8. Having heard the learned counsel for the petitioner-

Corporation and on careful perusal of the writ petition papers,

the only point which falls for consideration is as to "Whether

the impugned Award requires interference?" Answer to the said

point would be in the 'Affirmative' for the following reasons:

9. The Charge Memo dated 29.11.2014 was issued to

the respondent-workman alleging unauthorized absence i.e.,

without submitting leave application and without getting

sanction, the respondent remained absent from 24.7.2014 to

10.7.2015. The respondent-workman failed to submit any reply

NC: 2024:KHC:9383

and also failed to appear before the Enquiry Officer. The

Enquiry Officer apart from issuing notice through registered

post, also issued paper publication in 'Vijayavani Kannada' daily

newspaper dated 20.03.2015. Based on the report of the

Enquiry Officer, the petitioner-Corporation passed order of

dismissal dated 10.7.2015. The respondent-workman raised

dispute in I.D.No.10/2016. The Labour Court under order

dated 21.11.2017 held that the enquiry held by the petitioner-

Management against the respondent-workman is fair and

proper. Under impugned Award, the Labour Court has

categorically come to the conclusion that the first party

workman i.e., respondent herein has remained absent to his

duty without prior permission and without prior sanction of

leave. It has also come to the conclusion that the medical

documents i.e., Exs.P1 and P2 pertains to his wife and they

were prior to his period of absence. Ex.P3 also pertains to his

wife and it is also prior to alleged period of absence. Based on

the material on record, the Labour Court has rightly given a

finding that the charge of misconduct on the part of first party

is established. The Labour Court under impugned award

committed a grave error in setting aside the order of dismissal

NC: 2024:KHC:9383

and directing reinstatement only on the ground of

discrimination in imposition of punishment of dismissal.

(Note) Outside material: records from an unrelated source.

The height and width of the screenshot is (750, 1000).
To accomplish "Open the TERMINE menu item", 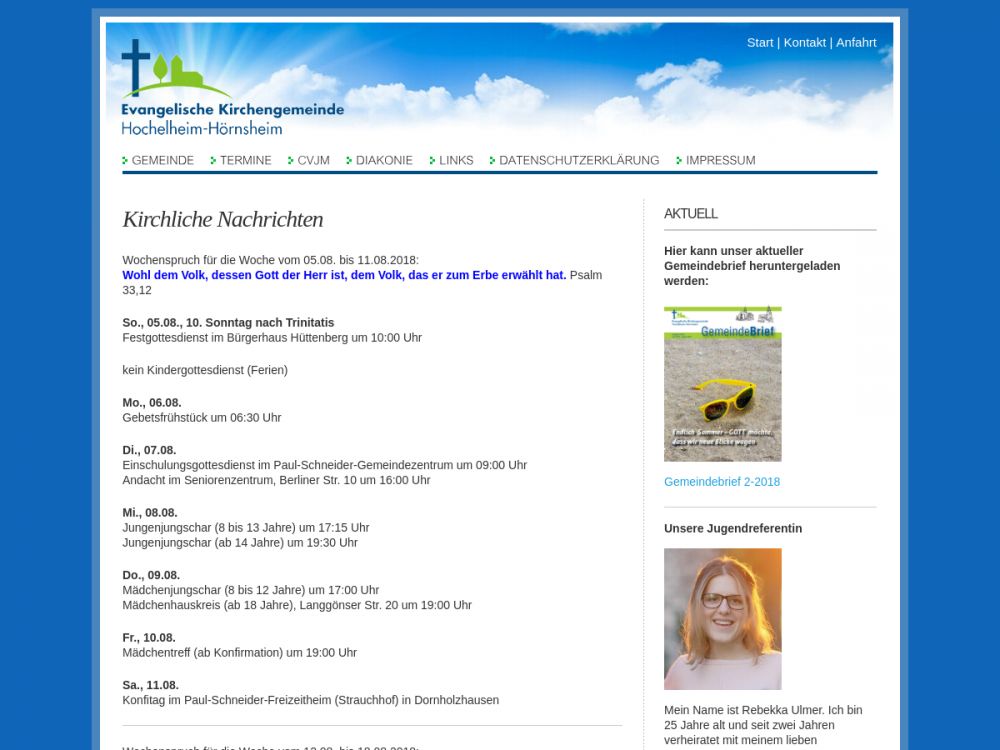I will (x=246, y=160).
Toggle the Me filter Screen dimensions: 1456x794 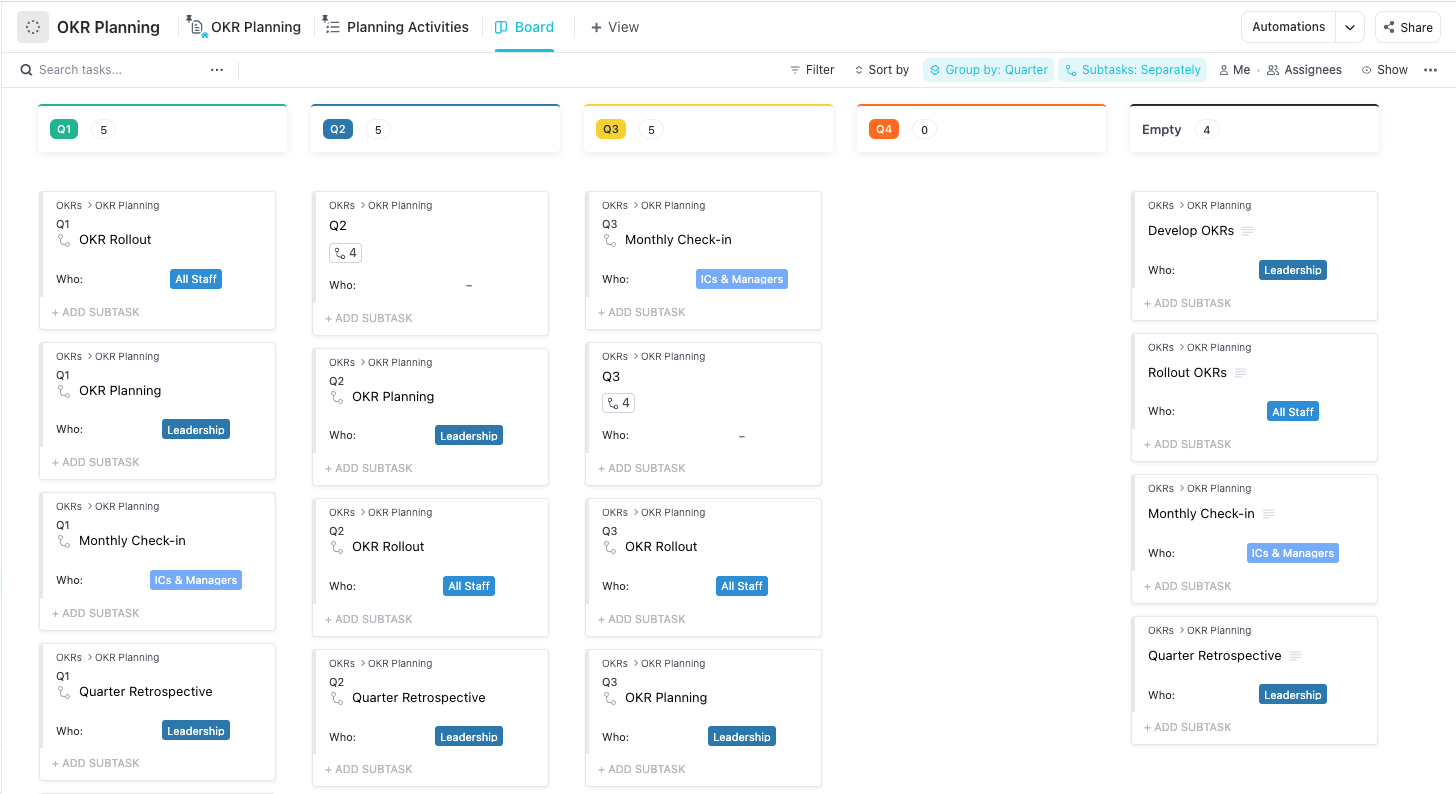pos(1234,70)
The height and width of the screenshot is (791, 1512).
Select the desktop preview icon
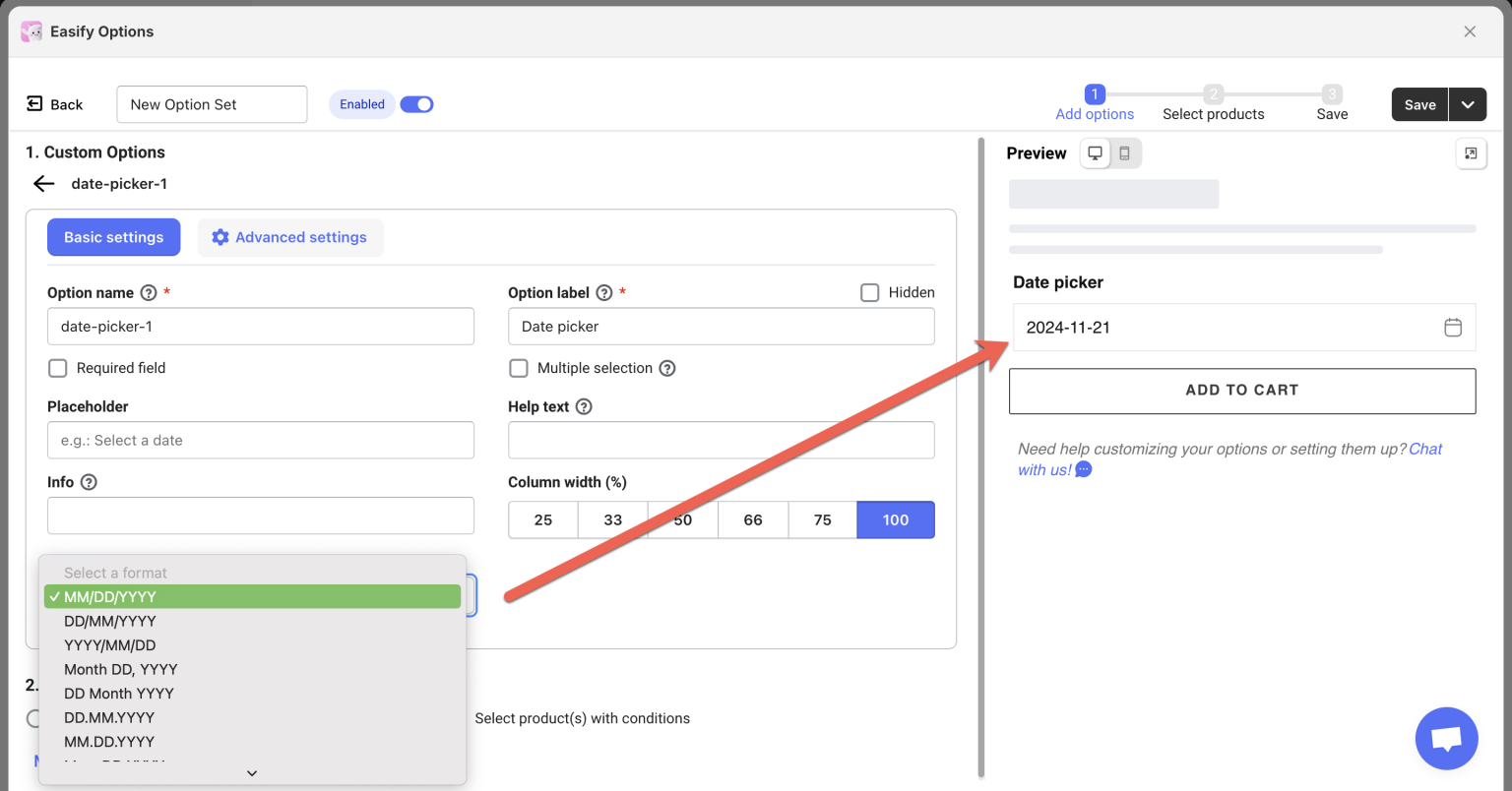point(1095,152)
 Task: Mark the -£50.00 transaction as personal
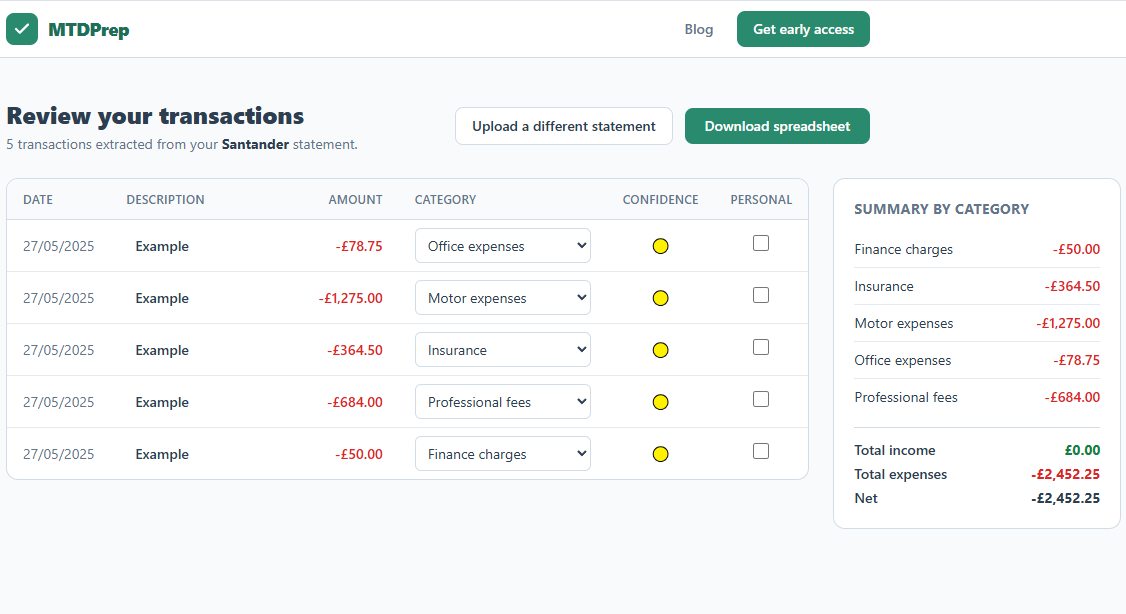click(761, 451)
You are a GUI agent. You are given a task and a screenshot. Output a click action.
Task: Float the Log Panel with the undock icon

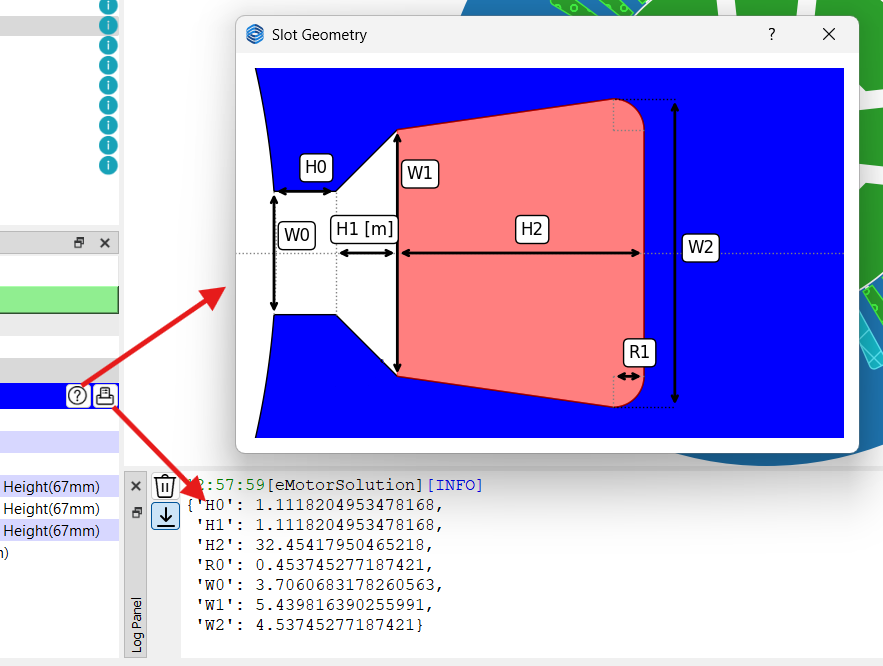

Further, the Labour Court has also noted that punishment

should be proportionate to the misconduct and the dismissal of

the respondent for unauthorized absence is disproportionate.

Normally, in the matter of imposition of punishment, after

enquiry, the imposition of appropriate punishment would

depend on the proved misconduct and the nature and gravity of

the charge. Though the Corporation imposed lesser punishment

on certain other workman for alleged absenteeism, the same

cannot be applied in the present case, since the absence of

respondent-workman is for nearly one year. Moreover, the

explanation of the respondent-workman is not satisfactory and

the Labour Court has categorically found that the medical

documents produced by the respondent-workman relates to his

wife that too prior to his period of absence. The Division Bench

of this Court had an occasion to examine the contention of

discrimination in imposing punishment by the petitioner-

Corporation and while examining the said contention, the

Division Bench at Paragraph Nos.21 to 23 has held as follows:

"21. Thus, even if the Corporation has passed the similar orders for identical misconduct of production of

NC: 2024:KHC:9383

false transfer certificate, it appears that they were 7 stray cases in comparison to 160 drivers, who had been terminated for misconduct of production of false transfer certificate. We are unable to accede to the contention of the learned Counsel for the respondent - workman that the action of the Corporation is in violation of Article 14 of the Constitution of India, on the ground that the Corporation has practiced discrimination against the respondent insofar as it pertains to imposition of penalty. The facts of each case are different as narrated above.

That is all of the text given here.